SELECTED EXCERPT:
Abstract

Effects of segmented contractions of Gaussian basis sets on Dirac-Fock energies

F. E. Jorge

Departamento de Física

Universidade Federal do Espírito Santo

29060-900, Vitória, ES, Brazil

Received 14 June, 1999

I Introduction

Recently, we have developed the closed-shell generator coordinate Dirac-Fock (GCDF) method [1,2] and applied it to perform Dirac-Fock-Coulomb (DFC) and Dirac- Fock-Breit (DFB) calculations on relativistic closed-shell atoms [1-5]. Here we would like to call attention for the fact that the GCDF method represents an algorithm capable of generating Gaussian-type functions (GTF) exponents directly from the relativistic environment [a Dirac-Fock (DF) code], whereas the usual procedure in previous relativistic calculations was to employ GTF exponents obtained from the nonrelativistic environment [a Hartree-Fock (HF) code], by optimization or another technique, exactly as first performed by Matsuoka and Huzinaga [6].

Thus, due to the recent progress in the DF methods, the problem of how to contract atomic Gaussian basis sets for use in these calculations becomes relevant. The general and the segmented contraction schemes [7-11] have been used in relativistic calculations. Matsuoka [7] and Ishikawa et al. [8-10] have described some segmented schemes to contract Gaussian basis sets they employed in relativistic atomic calculations In these papers, Matsuoka and Ishikawa worked with Gaussian basis sets that originally were generated to perform nonrelativistic calculations (with a HF code).

In this work, we report a DFC and DFB self-consistent field (SCF) calculations for Ar, Ge, Sn, Xe and Hg using a segmented contraction methodology for Gaussian basis sets developed recently by Jorge and da Silva [12], in order to ascertain how contraction of the basis set affects DF energy results.

II Results and discussion

To perform the DFC and DFB calculations for Ar, Ge, Sn, Xe and Hg, we have used our accurate universal Gaussian basis sets (UGBSs) [1,3], developed with the characteristic of being entirely generated from the DF Hamiltonian. This point is very important as all previous studies on segmented contraction of GTF for relativistic calculations were done with GTF obtained from the HF Hamiltonian [7-11]. Therefore in this work, the effects of a segmented contraction on DF energies are studied with Gaussian basis sets entirely generated from the DF Hamiltonian. The finite nucleus model of uniform proton-charge [13] with nuclear radius equal to R = 2.2677 ×10^-5A^1/3 (A is the atomic mass number) was used in our calculations. The speed of light was taken to be 137.0370 a.u. while the nonrelativistic limit was evaluated with c = 10⁴ a.u.. Beside this, we recall that the radial small component functions are generated from the radial large component functions by using the restricted kinetic balance condition [13,14].

RECORDS SUPPLIED:

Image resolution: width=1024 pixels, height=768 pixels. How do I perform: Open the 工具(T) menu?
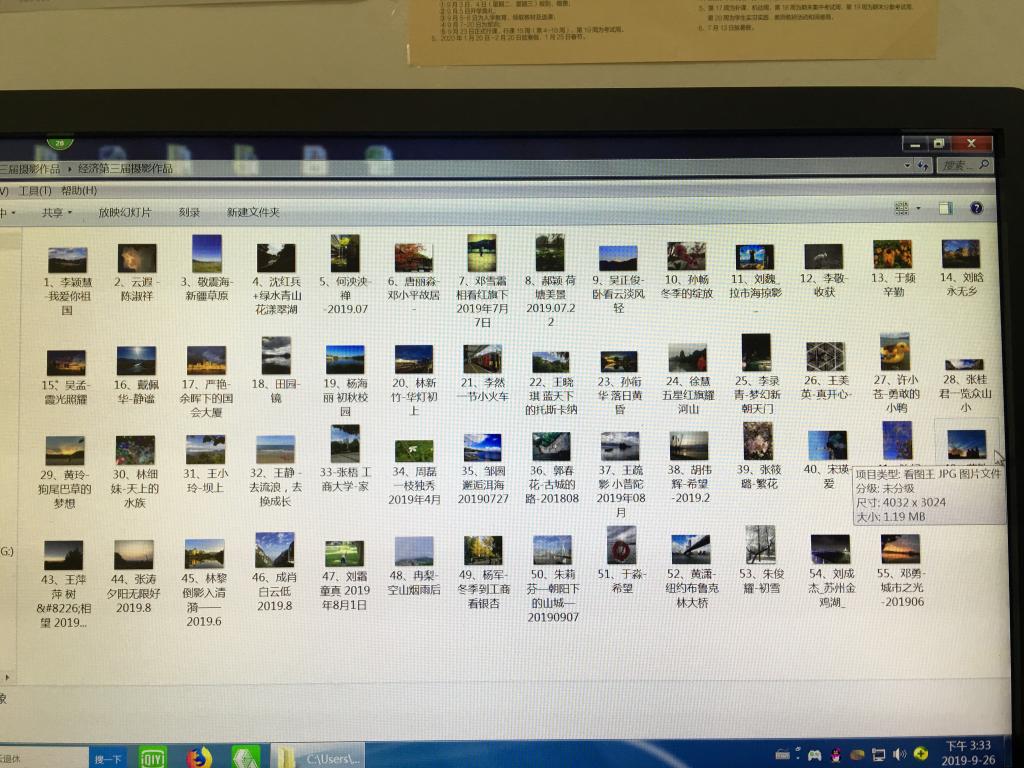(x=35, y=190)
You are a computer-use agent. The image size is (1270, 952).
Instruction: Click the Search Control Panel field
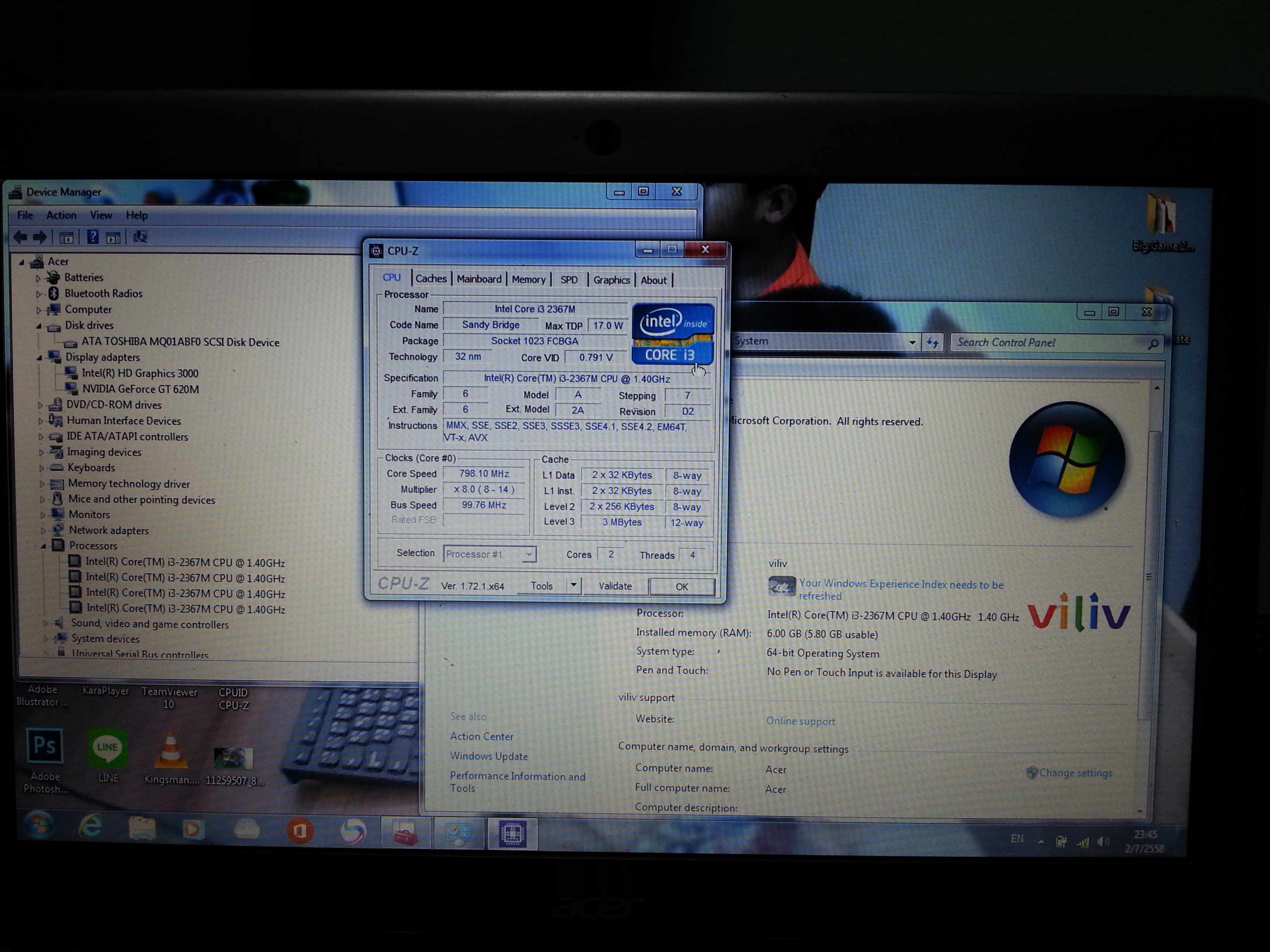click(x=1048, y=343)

TASKS TO CARRY OUT:
A - Translate this sentence from the Dirac-Fock paper into Spanish: "The general and the segmented contraction schemes [7-11] have been used in relativistic calculations."
B - From the Dirac-Fock paper, quote the part that opens with the words containing "29060-900, Vitória, ES, Brazil" and closes with "and Huzinaga [6].".

FINAL ANSWERS:
A - Los esquemas de contracción general y segmentada [7-11] se han utilizado en cálculos relativistas.

B -
29060-900, Vitória, ES, Brazil

Received 14 June, 1999

I Introduction

Recently, we have developed the closed-shell generator coordinate Dirac-Fock (GCDF) method [1,2] and applied it to perform Dirac-Fock-Coulomb (DFC) and Dirac- Fock-Breit (DFB) calculations on relativistic closed-shell atoms [1-5]. Here we would like to call attention for the fact that the GCDF method represents an algorithm capable of generating Gaussian-type functions (GTF) exponents directly from the relativistic environment [a Dirac-Fock (DF) code], whereas the usual procedure in previous relativistic calculations was to employ GTF exponents obtained from the nonrelativistic environment [a Hartree-Fock (HF) code], by optimization or another technique, exactly as first performed by Matsuoka and Huzinaga [6].